Rapidement n’est pas le mot. François va passer 96 heures au “36”, mythique siège de la police judiciaire. Questionné par les enquêteurs de la Brigade de répression du banditisme. Il n’est pas le seul. A ses côtés, 16 autres suspects, dont des connaissances interlopes à lui: “Pierrot”, 72 ans, sa femme, Christiane, et surtout Omar, et son fils “Mimi”. François tombe de haut. Lui jure ses grands dieux qu’il n’a jamais entendu parler de ce “casse du siècle” - 9 millions d’euros de bijoux dérobés à la starlette hollywoodienne trois mois plus tôt -. D’ailleurs, le soir du braquage, il était avec un couple d’amis, loin de Paris, à regarder un match de foot Lyon-Saint-Etienne!
Oui mais voilà, les enquêteurs en sont convaincus, c’est lui que l’on voit sur cette image de vidéosurveillance captée à proximité de l’hôtel braqué, bedonnant, habillé de blanc, la démarche boitillante. Et peu importe si François n’a jamais boité.
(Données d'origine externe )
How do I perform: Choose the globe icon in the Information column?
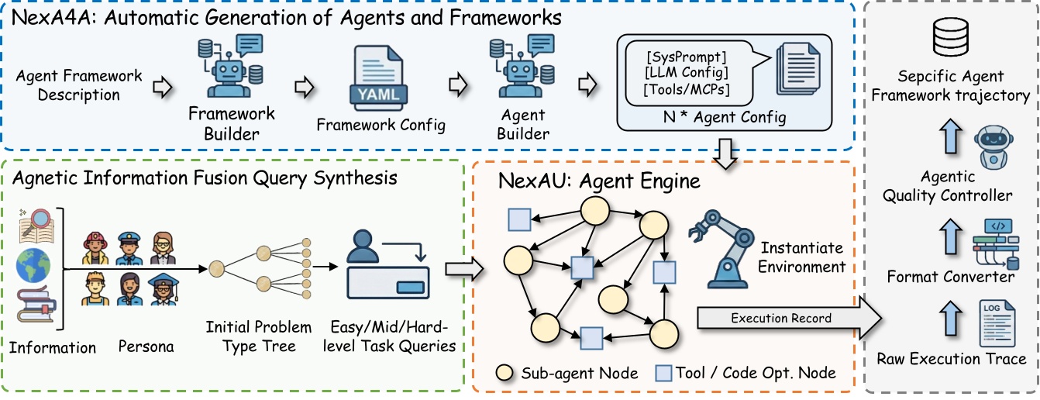coord(33,265)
Et c’est lui aussi que les policiers ont enregistré à maintes reprises en train de parler par téléphone avec Omar après le braquage, sur une ligne de téléphone qu’ils n’utilisaient qu’entre eux.
Or, Omar, surnommé “le papy braqueur” par la presse, est dans le viseur des enquêteurs depuis plusieurs semaines: il a laissé des traces de son ADN dans la chambre d’hôtel de Kim Kardashian. Un coup qui laisse pantois François.
“Impossible d’imaginer ça! Omar, c’est un gentil, il vit un peu à l’ancienne, pas du tout branché nouvelles technologies, loin de l’univers de Kim Kardashian. Il est un peu comme ces personnages d’avant, qui étaient parfois en dehors de la loi, mais toujours avec bonne humeur. Il n’y avait rien de tragique."
Huit mois en détention provisoire
Lors de son interrogatoire de première comparution, Omar le “papy braqueur” passe aux aveux, mais dédouane son ami François, à qui, dit-il à la juge, il n’a jamais parlé de ce casse. “Il savait que ça aurait fait de moi un complice, même en m’en parlant après le braquage ! Donc il ne m’a jamais rien dit”, explique François. Las, il sera mis en examen comme neuf autres suspects. Direction la prison, où il va passer huit mois en détention provisoire.
Huit mois durant lesquels son avocat, Me Abitbol, va s’acharner à le faire sortir, demandant pas moins de 22 actes de procédure supplémentaires à la juge d’instruction. Pendant ce temps, François s’accroche dans sa cellule, échange par courrier avec ses proches, perd vingt kilos -”Ca ne pouvait pas me faire de mal, ça !”-, reste à l’écart des autres détenus. “Je ne peux pas me plaindre, je n’ai pas été ennuyé, même si c’est un monde très violent”. La quatrième demande de remise en liberté sera la bonne. La juge d’instruction accepte de le faire sortir, sans donner d’explication. Toujours mis en examen, François est aujourd'hui sous contrôle judiciaire, et pointe régulièrement dans une gendarmerie près de chez lui. Il a même repris son poste de directeur commercial dans une entreprise normande.
“Mon patron est un gars bien, il m’a toujours cru, et il m’a attendu. Je ne le remercierai jamais assez.”